La lettre de licenciement, reproche donc en substance à M. [I] à ce dernier d'avoir « délibérément choisi de refuser de remplir [ses] fonctions de directeur opérationnel dans le cadre de la politique définie par [le] groupe », d'avoir refusé de répondre aux appels de son supérieur hiérarchique à la suite d'un début de procédure de rupture conventionnelle, d'avoir déclaré lors de l'entretien préalable au licenciement en date du 27 décembre 2019 n'avoir « nullement l'intention de [se] conformer aux instructions ».

Il résulte de l'article L1232-1 du code du travail que, pour que la rupture du contrat de travail à l'initiative de l'employeur soit justifiée ou fondée, en tout cas non abusive, la cause du licenciement doit être réelle (faits objectifs, c'est-à-dire précis et matériellement vérifiables, dont l'existence ou la matérialité est établie et qui constituent la véritable raison du licenciement), mais également sérieuse, c'est-à-dire que les faits invoqués par l'employeur, ou griefs articulés par celui-ci, doivent être suffisamment pertinents pour justifier le licenciement.

La faute grave, est celle qui rend impossible le maintien du salarié dans l'entreprise pendant la durée du préavis prévu à l'article L1234-1 du code du travail.
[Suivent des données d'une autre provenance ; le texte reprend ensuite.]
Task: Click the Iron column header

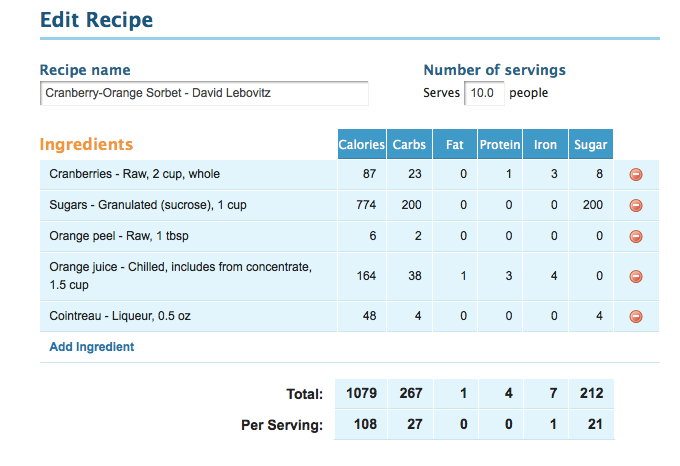Action: point(546,144)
La faute grave suppose une action délibérée ou une impéritie grave, la simple erreur d'appréciation ou l'insuffisance professionnelle ne pouvant ouvrir droit à une sanction disciplinaire. La gravité d'une faute n'est pas nécessairement fonction du préjudice qui en est résulté.
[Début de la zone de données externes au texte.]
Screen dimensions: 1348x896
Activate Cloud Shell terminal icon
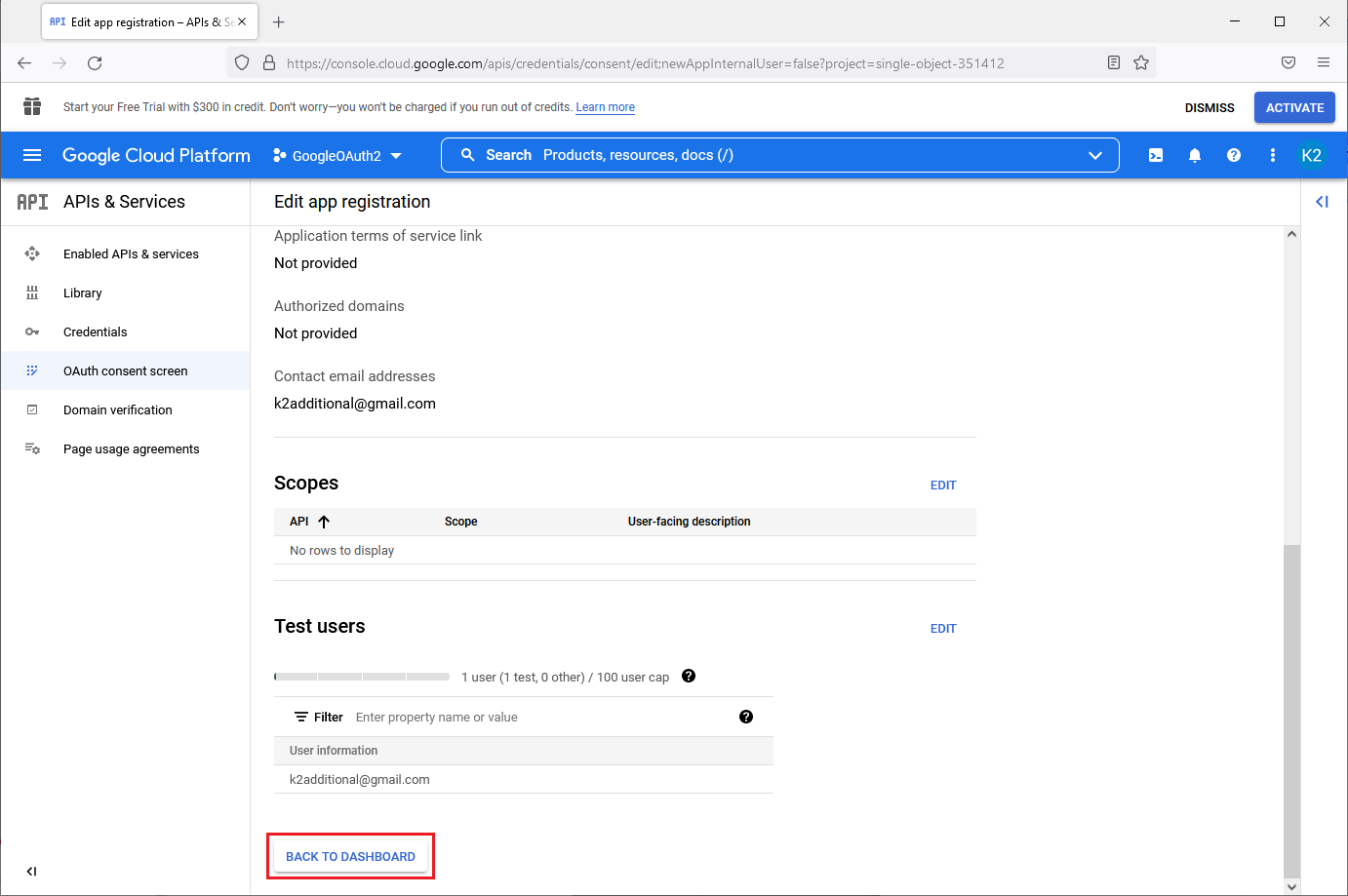pos(1156,155)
Si la charge de la preuve du caractère réel et sérieux du licenciement ne pèse pas plus particulièrement sur l'employeur (la preuve du caractère réel et sérieux du motif de licenciement n'incombe spécialement à aucune des parties), il incombe à l'employeur, en revanche, d'établir la faute grave ou lourde. Le juge forme sa conviction au vu des éléments fournis par les parties et au besoin après toutes mesures d'instruction qu'il estime utiles. Dans tous les cas, en matière de bien-fondé du licenciement disciplinaire, le doute doit profiter au salarié.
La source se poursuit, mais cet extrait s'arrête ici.